» Aim of the task
Copy out the listing below, keeping every character as is.

» Provided data
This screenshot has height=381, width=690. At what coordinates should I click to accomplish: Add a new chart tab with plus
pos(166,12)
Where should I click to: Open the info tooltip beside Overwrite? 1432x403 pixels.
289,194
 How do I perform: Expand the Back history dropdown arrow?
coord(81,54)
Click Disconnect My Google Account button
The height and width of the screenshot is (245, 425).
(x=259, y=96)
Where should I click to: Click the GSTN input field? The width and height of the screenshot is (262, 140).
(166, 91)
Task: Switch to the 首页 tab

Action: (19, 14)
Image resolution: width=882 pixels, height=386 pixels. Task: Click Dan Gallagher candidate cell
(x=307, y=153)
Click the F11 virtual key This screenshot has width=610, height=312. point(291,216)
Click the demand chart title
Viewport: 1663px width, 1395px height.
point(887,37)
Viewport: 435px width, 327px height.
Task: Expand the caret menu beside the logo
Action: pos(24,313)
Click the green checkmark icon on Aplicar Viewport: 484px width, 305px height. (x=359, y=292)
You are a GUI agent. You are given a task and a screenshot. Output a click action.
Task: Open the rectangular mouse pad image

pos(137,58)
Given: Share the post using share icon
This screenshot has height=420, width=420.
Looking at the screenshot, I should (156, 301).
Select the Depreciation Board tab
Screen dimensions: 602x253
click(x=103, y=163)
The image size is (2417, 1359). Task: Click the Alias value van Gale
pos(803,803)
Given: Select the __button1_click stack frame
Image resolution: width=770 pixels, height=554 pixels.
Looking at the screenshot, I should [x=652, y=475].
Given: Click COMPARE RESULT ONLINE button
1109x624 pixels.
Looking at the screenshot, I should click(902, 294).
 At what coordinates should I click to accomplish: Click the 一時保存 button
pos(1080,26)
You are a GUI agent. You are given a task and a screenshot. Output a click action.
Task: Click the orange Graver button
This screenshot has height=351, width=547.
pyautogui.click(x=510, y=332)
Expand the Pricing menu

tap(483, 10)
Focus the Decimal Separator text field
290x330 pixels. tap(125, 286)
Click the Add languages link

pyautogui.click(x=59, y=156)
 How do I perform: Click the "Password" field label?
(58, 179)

» Response
This screenshot has height=381, width=690. At what coordinates should I click to accomplish: Add a new chart tab with plus
pos(166,12)
Where should I click to: Open the info tooltip beside Overwrite? 1432x403 pixels.
289,194
 How do I perform: Expand the Back history dropdown arrow?
coord(81,54)
Click Disconnect My Google Account button
The height and width of the screenshot is (245, 425).
(x=259, y=96)
Where should I click to: Click the GSTN input field? The width and height of the screenshot is (262, 140).
(166, 91)
Task: Switch to the 首页 tab

Action: (19, 14)
Image resolution: width=882 pixels, height=386 pixels. Task: Click Dan Gallagher candidate cell
(x=307, y=153)
Click the F11 virtual key This screenshot has width=610, height=312. point(291,216)
Click the demand chart title
Viewport: 1663px width, 1395px height.
point(887,37)
Viewport: 435px width, 327px height.
Task: Expand the caret menu beside the logo
Action: pos(24,313)
Click the green checkmark icon on Aplicar Viewport: 484px width, 305px height. (x=359, y=292)
You are a GUI agent. You are given a task and a screenshot. Output a click action.
Task: Open the rectangular mouse pad image

pos(137,58)
Given: Share the post using share icon
This screenshot has height=420, width=420.
Looking at the screenshot, I should (156, 301).
Select the Depreciation Board tab
Screen dimensions: 602x253
click(x=103, y=163)
The image size is (2417, 1359). Task: Click the Alias value van Gale
pos(803,803)
Given: Select the __button1_click stack frame
Image resolution: width=770 pixels, height=554 pixels.
Looking at the screenshot, I should [x=652, y=475].
Given: Click COMPARE RESULT ONLINE button
1109x624 pixels.
Looking at the screenshot, I should click(902, 294).
 At what coordinates should I click to accomplish: Click the 一時保存 button
pos(1080,26)
You are a GUI agent. You are given a task and a screenshot. Output a click action.
Task: Click the orange Graver button
This screenshot has height=351, width=547.
pyautogui.click(x=510, y=332)
Expand the Pricing menu

tap(483, 10)
Focus the Decimal Separator text field
290x330 pixels. tap(125, 286)
Click the Add languages link

pyautogui.click(x=59, y=156)
 How do I perform: Click the "Password" field label?
(58, 179)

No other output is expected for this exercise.